**Your objective:** Each entry below is to be duplicated verbatim.

[Records from a data source]
================

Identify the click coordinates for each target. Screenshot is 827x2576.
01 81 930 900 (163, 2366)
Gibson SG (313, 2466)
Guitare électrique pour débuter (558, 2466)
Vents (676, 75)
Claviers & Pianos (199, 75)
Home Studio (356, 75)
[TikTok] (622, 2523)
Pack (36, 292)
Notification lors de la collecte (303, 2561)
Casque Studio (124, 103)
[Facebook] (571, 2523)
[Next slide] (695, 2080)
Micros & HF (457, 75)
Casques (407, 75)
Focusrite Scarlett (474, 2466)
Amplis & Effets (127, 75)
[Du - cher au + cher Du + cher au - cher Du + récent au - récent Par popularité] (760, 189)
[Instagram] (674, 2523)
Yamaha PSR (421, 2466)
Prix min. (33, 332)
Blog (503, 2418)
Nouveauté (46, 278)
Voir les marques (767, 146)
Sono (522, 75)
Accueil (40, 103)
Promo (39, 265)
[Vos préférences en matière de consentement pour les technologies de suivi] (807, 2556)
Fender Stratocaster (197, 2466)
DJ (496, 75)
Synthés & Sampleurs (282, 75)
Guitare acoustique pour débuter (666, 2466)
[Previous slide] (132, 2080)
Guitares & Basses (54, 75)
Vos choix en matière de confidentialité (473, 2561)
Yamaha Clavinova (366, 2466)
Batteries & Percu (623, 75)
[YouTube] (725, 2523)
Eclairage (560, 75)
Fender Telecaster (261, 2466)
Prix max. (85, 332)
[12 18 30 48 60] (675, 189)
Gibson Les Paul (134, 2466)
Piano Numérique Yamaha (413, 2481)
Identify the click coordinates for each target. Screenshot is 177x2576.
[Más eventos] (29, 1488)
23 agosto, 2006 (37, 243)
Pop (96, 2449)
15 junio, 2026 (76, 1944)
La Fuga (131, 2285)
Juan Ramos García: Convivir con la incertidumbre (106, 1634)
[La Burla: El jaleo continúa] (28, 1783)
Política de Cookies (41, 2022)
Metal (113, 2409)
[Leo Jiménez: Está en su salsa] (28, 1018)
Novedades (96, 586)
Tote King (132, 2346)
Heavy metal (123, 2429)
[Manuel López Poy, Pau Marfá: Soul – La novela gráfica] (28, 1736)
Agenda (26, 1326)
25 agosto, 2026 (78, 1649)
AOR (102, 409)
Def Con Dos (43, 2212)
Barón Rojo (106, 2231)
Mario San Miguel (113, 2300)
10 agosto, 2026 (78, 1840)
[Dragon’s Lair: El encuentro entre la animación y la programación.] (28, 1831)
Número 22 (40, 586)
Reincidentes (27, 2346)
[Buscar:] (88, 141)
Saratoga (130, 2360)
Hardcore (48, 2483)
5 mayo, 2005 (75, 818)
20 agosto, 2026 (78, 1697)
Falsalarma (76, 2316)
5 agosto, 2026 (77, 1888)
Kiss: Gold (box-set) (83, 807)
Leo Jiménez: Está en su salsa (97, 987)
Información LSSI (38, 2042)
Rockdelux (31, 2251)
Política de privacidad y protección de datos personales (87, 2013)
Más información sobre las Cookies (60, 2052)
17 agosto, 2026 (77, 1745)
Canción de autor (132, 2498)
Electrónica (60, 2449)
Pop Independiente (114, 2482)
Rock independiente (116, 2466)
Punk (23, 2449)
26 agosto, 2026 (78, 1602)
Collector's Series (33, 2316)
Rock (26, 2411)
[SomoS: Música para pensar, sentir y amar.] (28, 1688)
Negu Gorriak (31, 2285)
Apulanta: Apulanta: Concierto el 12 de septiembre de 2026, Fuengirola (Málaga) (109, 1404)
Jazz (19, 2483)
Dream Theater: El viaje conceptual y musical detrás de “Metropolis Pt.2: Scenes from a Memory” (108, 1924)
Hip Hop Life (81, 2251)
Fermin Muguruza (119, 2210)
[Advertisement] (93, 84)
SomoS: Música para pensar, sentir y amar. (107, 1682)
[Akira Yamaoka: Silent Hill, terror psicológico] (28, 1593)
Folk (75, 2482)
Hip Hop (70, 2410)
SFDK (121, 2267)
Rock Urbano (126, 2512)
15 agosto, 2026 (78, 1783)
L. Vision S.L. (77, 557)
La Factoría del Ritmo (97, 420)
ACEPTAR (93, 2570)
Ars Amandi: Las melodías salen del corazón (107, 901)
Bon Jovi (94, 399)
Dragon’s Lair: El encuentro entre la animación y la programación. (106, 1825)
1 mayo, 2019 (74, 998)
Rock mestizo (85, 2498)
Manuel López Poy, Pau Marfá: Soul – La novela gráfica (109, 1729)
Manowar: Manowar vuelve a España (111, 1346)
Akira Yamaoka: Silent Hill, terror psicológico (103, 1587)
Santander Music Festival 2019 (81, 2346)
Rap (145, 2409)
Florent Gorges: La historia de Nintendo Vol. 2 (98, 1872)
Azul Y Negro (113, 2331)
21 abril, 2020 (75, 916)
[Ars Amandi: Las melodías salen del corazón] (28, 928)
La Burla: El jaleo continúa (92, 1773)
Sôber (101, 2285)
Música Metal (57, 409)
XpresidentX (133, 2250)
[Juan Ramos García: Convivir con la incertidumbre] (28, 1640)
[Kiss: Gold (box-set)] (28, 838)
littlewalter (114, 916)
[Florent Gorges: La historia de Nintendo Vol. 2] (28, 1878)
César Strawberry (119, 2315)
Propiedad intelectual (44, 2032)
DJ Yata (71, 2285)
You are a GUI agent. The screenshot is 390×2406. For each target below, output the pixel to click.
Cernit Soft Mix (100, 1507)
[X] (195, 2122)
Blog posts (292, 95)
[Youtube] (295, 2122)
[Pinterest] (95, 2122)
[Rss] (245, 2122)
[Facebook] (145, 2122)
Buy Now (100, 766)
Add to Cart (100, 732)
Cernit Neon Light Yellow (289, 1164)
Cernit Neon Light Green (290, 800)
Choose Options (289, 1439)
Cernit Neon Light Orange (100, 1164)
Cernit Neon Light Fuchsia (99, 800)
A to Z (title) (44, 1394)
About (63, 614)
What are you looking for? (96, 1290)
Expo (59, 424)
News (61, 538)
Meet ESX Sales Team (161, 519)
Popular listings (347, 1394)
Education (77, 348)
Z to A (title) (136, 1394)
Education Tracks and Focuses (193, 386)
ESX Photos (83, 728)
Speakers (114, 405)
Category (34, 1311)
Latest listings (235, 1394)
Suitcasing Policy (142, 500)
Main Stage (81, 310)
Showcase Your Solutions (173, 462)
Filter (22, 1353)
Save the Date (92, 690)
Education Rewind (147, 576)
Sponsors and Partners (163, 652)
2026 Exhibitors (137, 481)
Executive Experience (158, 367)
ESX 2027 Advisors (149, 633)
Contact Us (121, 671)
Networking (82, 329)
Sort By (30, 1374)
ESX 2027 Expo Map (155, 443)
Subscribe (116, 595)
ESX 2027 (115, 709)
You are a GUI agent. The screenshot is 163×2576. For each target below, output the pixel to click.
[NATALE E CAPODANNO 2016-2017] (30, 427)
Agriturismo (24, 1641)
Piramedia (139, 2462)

================

**Answer to this exercise:**
Identify the click coordinates for each target. Screenshot is 827x2576.
01 81 930 900 (163, 2366)
Gibson SG (313, 2466)
Guitare électrique pour débuter (558, 2466)
Vents (676, 75)
Claviers & Pianos (199, 75)
Home Studio (356, 75)
[TikTok] (622, 2523)
Pack (36, 292)
Notification lors de la collecte (303, 2561)
Casque Studio (124, 103)
[Facebook] (571, 2523)
[Next slide] (695, 2080)
Micros & HF (457, 75)
Casques (407, 75)
Focusrite Scarlett (474, 2466)
Amplis & Effets (127, 75)
[Du - cher au + cher Du + cher au - cher Du + récent au - récent Par popularité] (760, 189)
[Instagram] (674, 2523)
Yamaha PSR (421, 2466)
Prix min. (33, 332)
Blog (503, 2418)
Nouveauté (46, 278)
Voir les marques (767, 146)
Sono (522, 75)
Accueil (40, 103)
Promo (39, 265)
[Vos préférences en matière de consentement pour les technologies de suivi] (807, 2556)
Fender Stratocaster (197, 2466)
DJ (496, 75)
Synthés & Sampleurs (282, 75)
Guitare acoustique pour débuter (666, 2466)
[Previous slide] (132, 2080)
Guitares & Basses (54, 75)
Vos choix en matière de confidentialité (473, 2561)
Yamaha Clavinova (366, 2466)
Batteries & Percu (623, 75)
[YouTube] (725, 2523)
Eclairage (560, 75)
Fender Telecaster (261, 2466)
Prix max. (85, 332)
[12 18 30 48 60] (675, 189)
Gibson Les Paul (134, 2466)
Piano Numérique Yamaha (413, 2481)
Identify the click coordinates for each target. Screenshot is 177x2576.
[Más eventos] (29, 1488)
23 agosto, 2006 (37, 243)
Pop (96, 2449)
15 junio, 2026 (76, 1944)
La Fuga (131, 2285)
Juan Ramos García: Convivir con la incertidumbre (106, 1634)
[La Burla: El jaleo continúa] (28, 1783)
Política de Cookies (41, 2022)
Metal (113, 2409)
[Leo Jiménez: Está en su salsa] (28, 1018)
Novedades (96, 586)
Tote King (132, 2346)
Heavy metal (123, 2429)
[Manuel López Poy, Pau Marfá: Soul – La novela gráfica] (28, 1736)
Agenda (26, 1326)
25 agosto, 2026 (78, 1649)
AOR (102, 409)
Def Con Dos (43, 2212)
Barón Rojo (106, 2231)
Mario San Miguel (113, 2300)
10 agosto, 2026 (78, 1840)
[Dragon’s Lair: El encuentro entre la animación y la programación.] (28, 1831)
Número 22 (40, 586)
Reincidentes (27, 2346)
[Buscar:] (88, 141)
Saratoga (130, 2360)
Hardcore (48, 2483)
5 mayo, 2005 (75, 818)
20 agosto, 2026 (78, 1697)
Falsalarma (76, 2316)
5 agosto, 2026 (77, 1888)
Kiss: Gold (box-set) (83, 807)
Leo Jiménez: Está en su salsa (97, 987)
Información LSSI (38, 2042)
Rockdelux (31, 2251)
Política de privacidad y protección de datos personales (87, 2013)
Más información sobre las Cookies (60, 2052)
17 agosto, 2026 (77, 1745)
Canción de autor (132, 2498)
Electrónica (60, 2449)
Pop Independiente (114, 2482)
Rock independiente (116, 2466)
Punk (23, 2449)
26 agosto, 2026 (78, 1602)
Collector's Series (33, 2316)
Rock (26, 2411)
[SomoS: Música para pensar, sentir y amar.] (28, 1688)
Negu Gorriak (31, 2285)
Apulanta: Apulanta: Concierto el 12 de septiembre de 2026, Fuengirola (Málaga) (109, 1404)
Jazz (19, 2483)
Dream Theater: El viaje conceptual y musical detrás de “Metropolis Pt.2: Scenes from a Memory” (108, 1924)
Hip Hop Life (81, 2251)
Fermin Muguruza (119, 2210)
[Advertisement] (93, 84)
SomoS: Música para pensar, sentir y amar. (107, 1682)
[Akira Yamaoka: Silent Hill, terror psicológico] (28, 1593)
Folk (75, 2482)
Hip Hop (70, 2410)
SFDK (121, 2267)
Rock Urbano (126, 2512)
15 agosto, 2026 (78, 1783)
L. Vision S.L. (77, 557)
La Factoría del Ritmo (97, 420)
ACEPTAR (93, 2570)
Ars Amandi: Las melodías salen del corazón (107, 901)
Bon Jovi (94, 399)
Dragon’s Lair: El encuentro entre la animación y la programación. (106, 1825)
1 mayo, 2019 (74, 998)
Rock mestizo (85, 2498)
Manuel López Poy, Pau Marfá: Soul – La novela gráfica (109, 1729)
Manowar: Manowar vuelve a España (111, 1346)
Akira Yamaoka: Silent Hill, terror psicológico (103, 1587)
Santander Music Festival 2019 (81, 2346)
Rap (145, 2409)
Florent Gorges: La historia de Nintendo Vol. 2 (98, 1872)
Azul Y Negro (113, 2331)
21 abril, 2020 (75, 916)
[Ars Amandi: Las melodías salen del corazón] (28, 928)
La Burla: El jaleo continúa (92, 1773)
Sôber (101, 2285)
Música Metal (57, 409)
XpresidentX (133, 2250)
[Juan Ramos García: Convivir con la incertidumbre] (28, 1640)
[Kiss: Gold (box-set)] (28, 838)
littlewalter (114, 916)
[Florent Gorges: La historia de Nintendo Vol. 2] (28, 1878)
César Strawberry (119, 2315)
Propiedad intelectual (44, 2032)
DJ Yata (71, 2285)
You are a GUI agent. The screenshot is 390×2406. For each target below, output the pixel to click.
Cernit Soft Mix (100, 1507)
[X] (195, 2122)
Blog posts (292, 95)
[Youtube] (295, 2122)
[Pinterest] (95, 2122)
[Rss] (245, 2122)
[Facebook] (145, 2122)
Buy Now (100, 766)
Add to Cart (100, 732)
Cernit Neon Light Yellow (289, 1164)
Cernit Neon Light Green (290, 800)
Choose Options (289, 1439)
Cernit Neon Light Orange (100, 1164)
Cernit Neon Light Fuchsia (99, 800)
A to Z (title) (44, 1394)
About (63, 614)
What are you looking for? (96, 1290)
Expo (59, 424)
News (61, 538)
Meet ESX Sales Team (161, 519)
Popular listings (347, 1394)
Education (77, 348)
Z to A (title) (136, 1394)
Education Tracks and Focuses (193, 386)
ESX Photos (83, 728)
Speakers (114, 405)
Category (34, 1311)
Latest listings (235, 1394)
Suitcasing Policy (142, 500)
Main Stage (81, 310)
Showcase Your Solutions (173, 462)
Filter (22, 1353)
Save the Date (92, 690)
Education Rewind (147, 576)
Sponsors and Partners (163, 652)
2026 Exhibitors (137, 481)
Executive Experience (158, 367)
ESX 2027 Advisors (149, 633)
Contact Us (121, 671)
Networking (82, 329)
Sort By (30, 1374)
ESX 2027 Expo Map (155, 443)
Subscribe (116, 595)
ESX 2027 (115, 709)
You are a GUI agent. The screenshot is 163×2576. For each target below, output the pixel to click.
[NATALE E CAPODANNO 2016-2017] (30, 427)
Agriturismo (24, 1641)
Piramedia (139, 2462)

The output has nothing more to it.